** START THE INPUT **
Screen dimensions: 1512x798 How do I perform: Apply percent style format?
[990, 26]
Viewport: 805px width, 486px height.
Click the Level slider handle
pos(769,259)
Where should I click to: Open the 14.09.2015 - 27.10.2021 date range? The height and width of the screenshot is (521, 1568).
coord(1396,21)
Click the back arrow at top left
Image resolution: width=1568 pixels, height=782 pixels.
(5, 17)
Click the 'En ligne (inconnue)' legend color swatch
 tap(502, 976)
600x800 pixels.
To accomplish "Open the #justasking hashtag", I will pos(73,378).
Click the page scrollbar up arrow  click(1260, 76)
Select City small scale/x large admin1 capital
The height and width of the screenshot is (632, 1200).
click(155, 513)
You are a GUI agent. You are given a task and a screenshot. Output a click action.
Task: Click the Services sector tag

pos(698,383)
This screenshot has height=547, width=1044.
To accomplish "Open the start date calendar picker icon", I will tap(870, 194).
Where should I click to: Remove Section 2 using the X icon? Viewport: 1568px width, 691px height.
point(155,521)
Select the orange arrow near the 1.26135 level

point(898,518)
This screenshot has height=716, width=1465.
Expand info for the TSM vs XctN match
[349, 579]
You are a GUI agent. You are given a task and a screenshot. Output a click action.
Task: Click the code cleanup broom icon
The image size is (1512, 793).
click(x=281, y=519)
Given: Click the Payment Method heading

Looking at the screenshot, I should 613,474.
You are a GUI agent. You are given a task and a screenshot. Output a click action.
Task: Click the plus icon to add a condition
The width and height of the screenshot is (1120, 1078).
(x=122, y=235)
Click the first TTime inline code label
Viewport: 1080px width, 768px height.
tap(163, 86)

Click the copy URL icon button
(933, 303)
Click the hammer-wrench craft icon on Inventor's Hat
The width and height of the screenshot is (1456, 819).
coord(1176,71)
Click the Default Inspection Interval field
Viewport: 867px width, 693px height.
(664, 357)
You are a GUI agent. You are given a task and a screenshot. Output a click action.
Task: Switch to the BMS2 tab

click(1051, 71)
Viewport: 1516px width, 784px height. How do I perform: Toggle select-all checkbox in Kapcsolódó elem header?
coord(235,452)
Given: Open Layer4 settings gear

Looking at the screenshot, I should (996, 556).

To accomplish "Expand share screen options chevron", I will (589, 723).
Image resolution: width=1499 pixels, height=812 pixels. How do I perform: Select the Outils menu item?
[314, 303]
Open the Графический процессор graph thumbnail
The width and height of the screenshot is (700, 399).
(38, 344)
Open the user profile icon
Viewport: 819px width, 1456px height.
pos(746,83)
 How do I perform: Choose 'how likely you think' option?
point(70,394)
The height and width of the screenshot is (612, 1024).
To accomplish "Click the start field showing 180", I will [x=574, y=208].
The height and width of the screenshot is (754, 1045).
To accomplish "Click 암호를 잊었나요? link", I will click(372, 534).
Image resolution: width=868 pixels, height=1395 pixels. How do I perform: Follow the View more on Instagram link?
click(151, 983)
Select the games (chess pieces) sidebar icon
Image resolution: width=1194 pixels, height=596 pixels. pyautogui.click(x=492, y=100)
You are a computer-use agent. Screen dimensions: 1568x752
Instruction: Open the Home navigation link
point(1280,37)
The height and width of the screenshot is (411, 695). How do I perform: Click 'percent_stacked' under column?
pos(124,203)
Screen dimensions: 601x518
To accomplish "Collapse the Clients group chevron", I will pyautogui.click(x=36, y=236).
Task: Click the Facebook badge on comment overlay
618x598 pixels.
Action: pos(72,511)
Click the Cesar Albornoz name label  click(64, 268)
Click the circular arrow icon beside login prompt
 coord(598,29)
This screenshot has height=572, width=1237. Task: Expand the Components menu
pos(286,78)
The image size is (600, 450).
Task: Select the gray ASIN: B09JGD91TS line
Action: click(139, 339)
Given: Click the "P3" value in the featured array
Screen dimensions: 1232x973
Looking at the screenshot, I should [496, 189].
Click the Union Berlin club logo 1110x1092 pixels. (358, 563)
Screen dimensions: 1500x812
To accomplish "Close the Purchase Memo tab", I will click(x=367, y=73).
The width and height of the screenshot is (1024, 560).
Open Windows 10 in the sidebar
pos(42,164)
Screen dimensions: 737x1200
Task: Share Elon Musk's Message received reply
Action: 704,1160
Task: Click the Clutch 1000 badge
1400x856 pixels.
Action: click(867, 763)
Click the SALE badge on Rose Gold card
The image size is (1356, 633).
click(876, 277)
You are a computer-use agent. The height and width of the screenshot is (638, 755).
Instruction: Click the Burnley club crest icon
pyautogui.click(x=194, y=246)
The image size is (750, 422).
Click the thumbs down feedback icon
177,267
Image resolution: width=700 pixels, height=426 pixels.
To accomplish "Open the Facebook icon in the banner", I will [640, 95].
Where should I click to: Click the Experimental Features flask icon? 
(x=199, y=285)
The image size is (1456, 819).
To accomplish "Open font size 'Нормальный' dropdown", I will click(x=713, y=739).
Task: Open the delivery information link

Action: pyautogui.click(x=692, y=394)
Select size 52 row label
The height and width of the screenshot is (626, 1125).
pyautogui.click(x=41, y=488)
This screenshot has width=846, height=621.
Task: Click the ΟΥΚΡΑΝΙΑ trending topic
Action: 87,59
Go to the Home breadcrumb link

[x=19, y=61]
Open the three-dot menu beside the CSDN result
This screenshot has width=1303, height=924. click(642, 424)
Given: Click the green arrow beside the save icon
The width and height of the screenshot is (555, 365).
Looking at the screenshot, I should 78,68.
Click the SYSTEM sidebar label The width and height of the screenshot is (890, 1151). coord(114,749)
** END THE INPUT **
== EXERCISE DIRECTIONS ==
Reproduce the items starting at the line containing "will (589, 723)." and ending at the line containing "will [x=574, y=208].", swapping "thumbnail" for "preview" and leaving everything else unchanged.

== RESULT OF THIS EXERCISE ==
To accomplish "Expand share screen options chevron", I will (589, 723).
Image resolution: width=1499 pixels, height=812 pixels. How do I perform: Select the Outils menu item?
[314, 303]
Open the Графический процессор graph preview
The width and height of the screenshot is (700, 399).
(38, 344)
Open the user profile icon
Viewport: 819px width, 1456px height.
pos(746,83)
 How do I perform: Choose 'how likely you think' option?
point(70,394)
The height and width of the screenshot is (612, 1024).
To accomplish "Click the start field showing 180", I will [x=574, y=208].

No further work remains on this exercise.